I cannot adhere to a principle so lacking in support in constitutional text and so plainly unworthy of respect under stare decisis. Accordingly, I will not, in this case or in the future, vote to uphold an Eighth Amendment claim that the sentencer's discretion has been unlawfully restricted.
I turn, finally, to petitioner's Eighth Amendment claims in the present case.
With respect to the Furman claim, I agree with the Court's analysis and conclusion, and join those portions of its opinion. The aggravating circumstance found to exist in this case, that the murder was committed in an "especially heinous, cruel or depraved" manner — cruelty being defined as involving the infliction of mental anguish or physical abuse, and depravity defined as involving the relishing of the murder or the victim's suffering — defines with reasonable specificity certain elements that distinguish the death-eligible offense from other murders. They are precise enough, in my view, both to guide the sentencer and to enable review of the sentence.
As to petitioner's claim that in two respects the Arizona procedure deprived the sentencer of discretion to consider all mitigating circumstances: for the reasons stated above I do not believe that claim, if correct, states an Eighth Amendment violation.
I therefore concur in part and concur in the judgment.
1 Justice Stevens contends that the purpose of Furman is merely to narrow the group of crimes (to which the sentencer's unconstrained discretion is then applied) to some undefined point near the "tip of the pyramid" of murder — the base of that pyramid consisting of all murders, and the apex consisting of a particular type crime of murder defined in minute detail. Post, at 715-718 (dissenting opinion). There is, however, no hint in our Furman jurisprudence of an attempt to determine what constitutes the critical line below the "tip of the pyramid," and to assess whether either the elements of the crime are alone sufficient to bring the statute above that line (in which case no aggravating factors whatever need be specified) or whether the aggravating factors are sufficient for that purpose. I read the cases (and the States, in enacting their post-Furman statutes, have certainly read them) as requiring aggravating factors to be specified whenever the sentencer is given discretion.

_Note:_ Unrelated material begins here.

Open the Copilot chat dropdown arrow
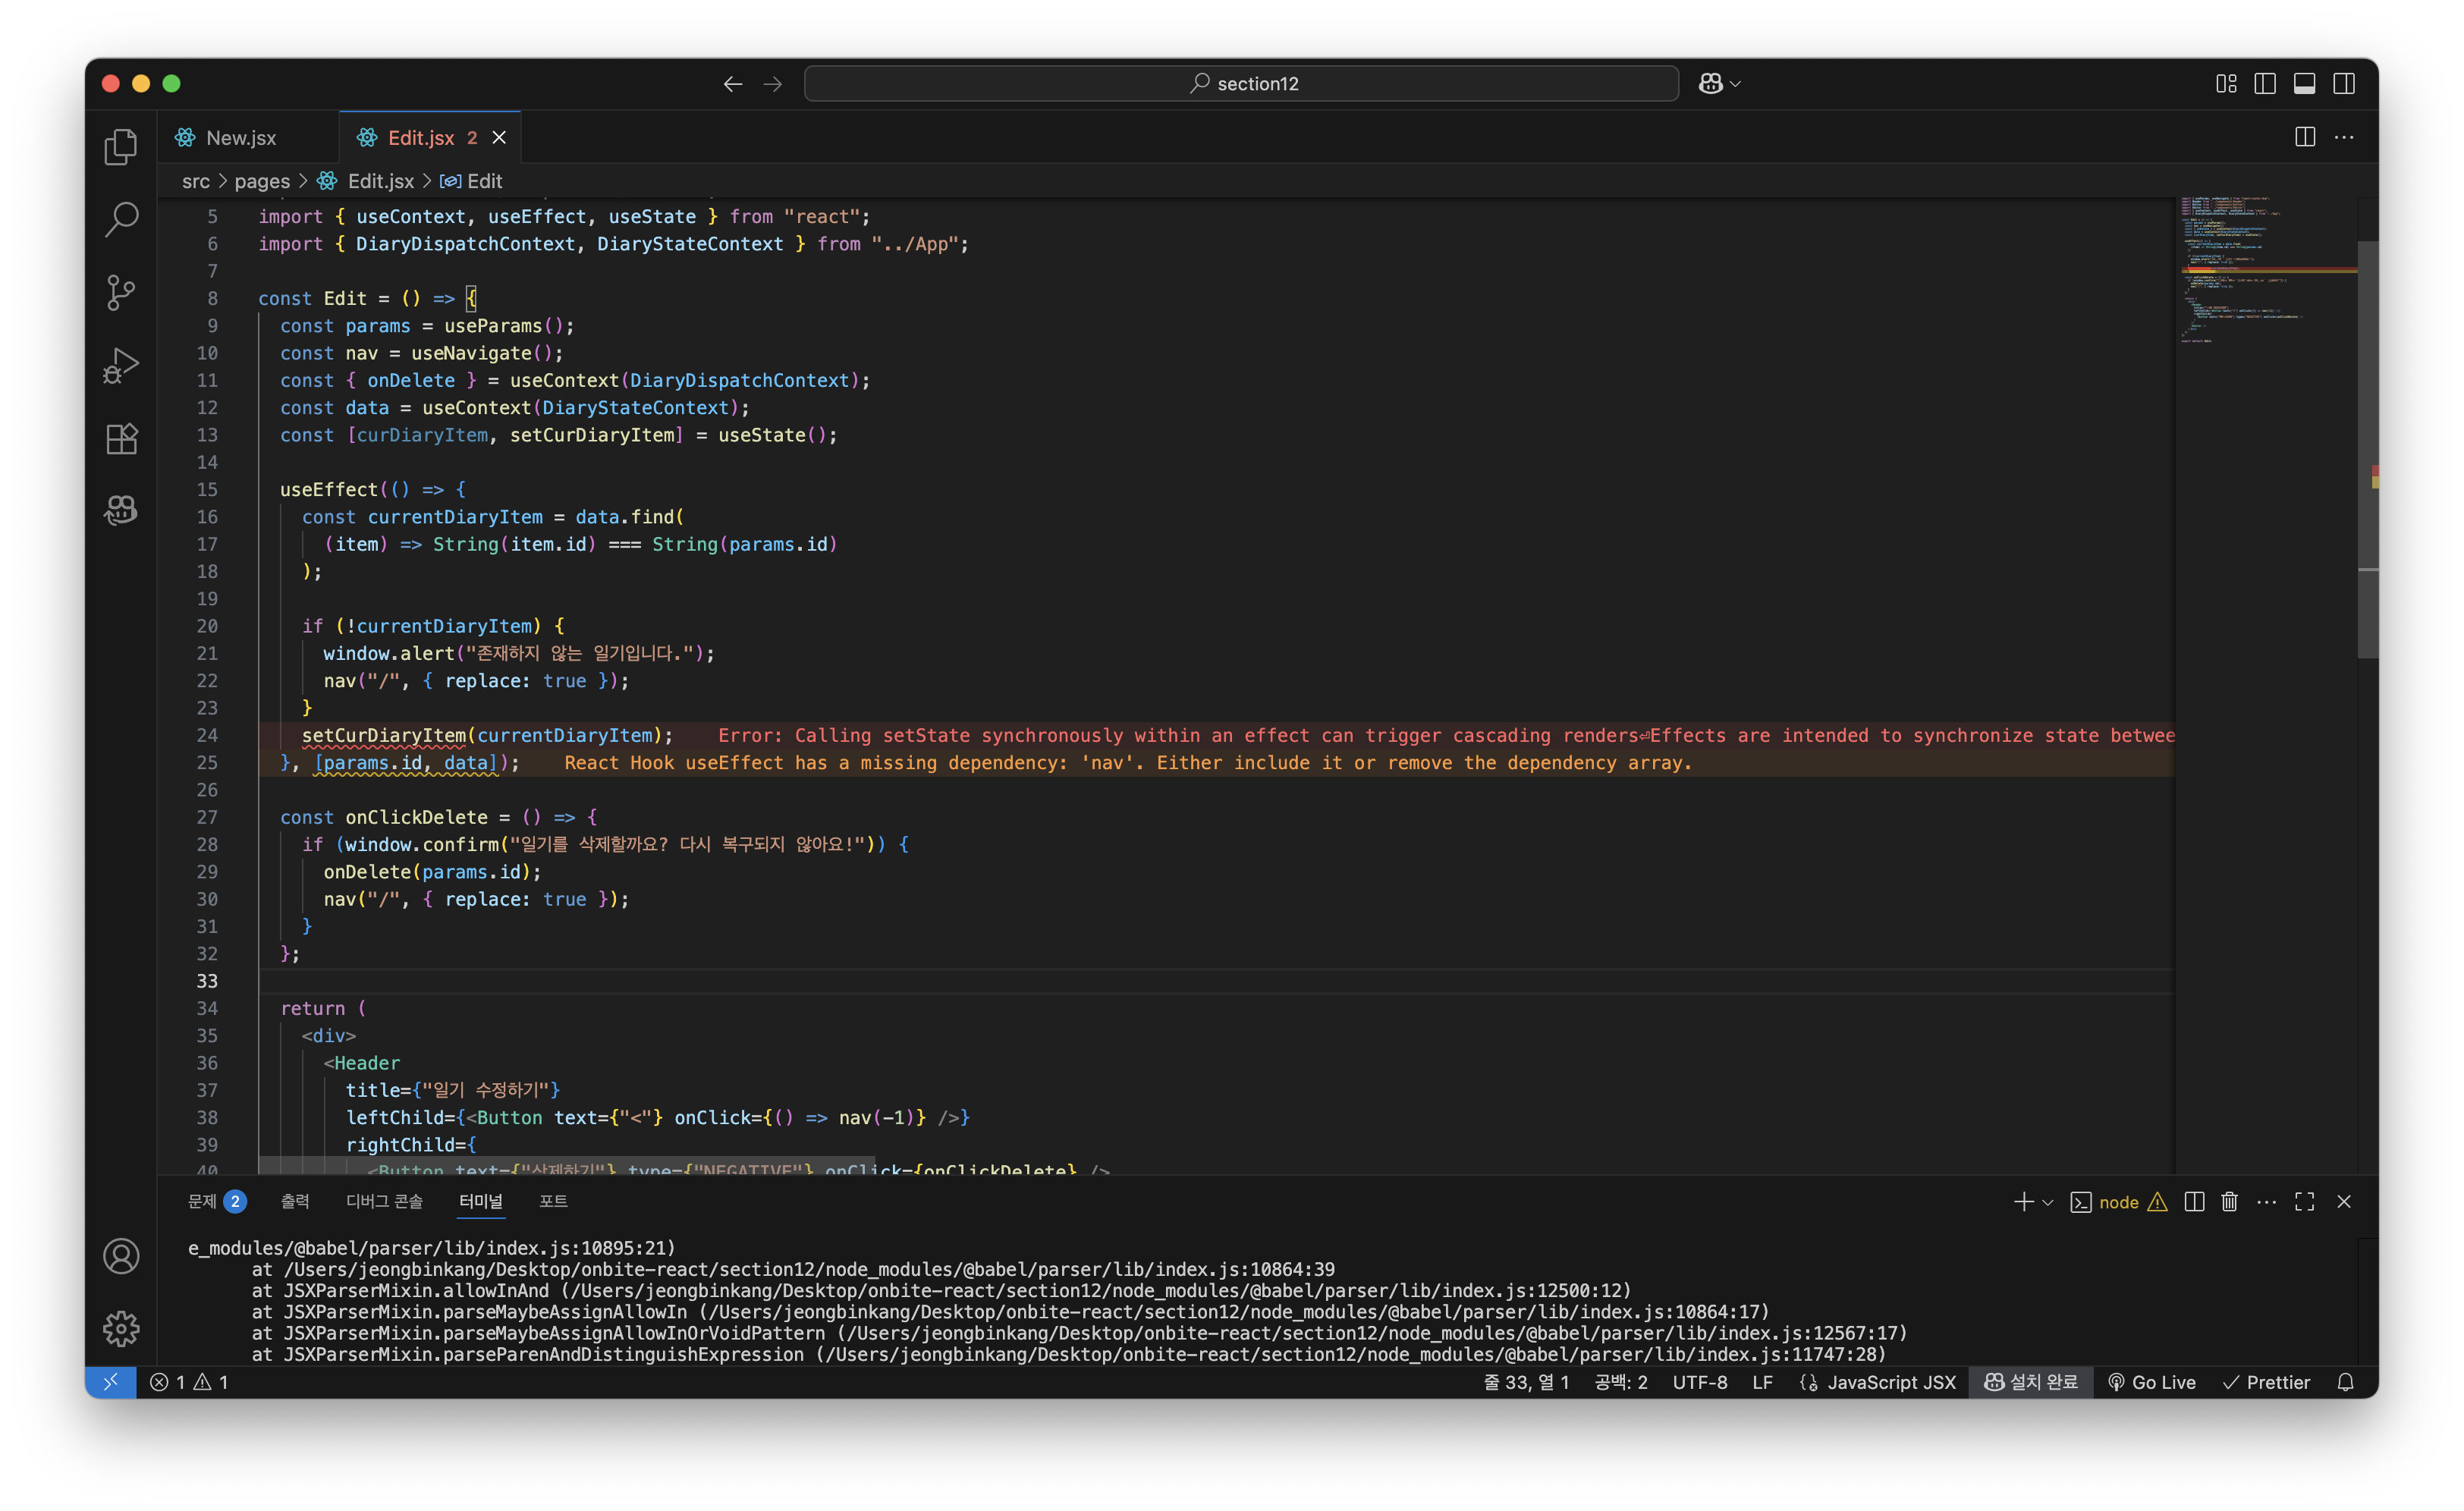 tap(1736, 84)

It is a means of confining the sentencers' discretion — giving them something specific to look for rather than leaving them to wander at large among all aggravating circumstances. That produces a consistency of result which is unachievable — no matter how narrowly the crime is defined — if they are left to take into account any aggravating factor at all. We have, to be sure, held that the discretion-limiting aggravating factor can duplicate a factor already required by the definition of the crime, see Lowenfield v. Phelps, 484 U.S. 231 (1988), but in those circumstances the sentencer's discretion is still focused and confined. We have never allowed sentencers to be given complete discretion without a requisite finding of aggravating factors. If and when the Court redefines Furman to permit the latter, and to require an assessment (I cannot imagine on what basis) that a sufficiently narrow level of the "pyramid" of murder has been reached, I shall be prepared to reconsider my evaluation of Woodson and Lockett.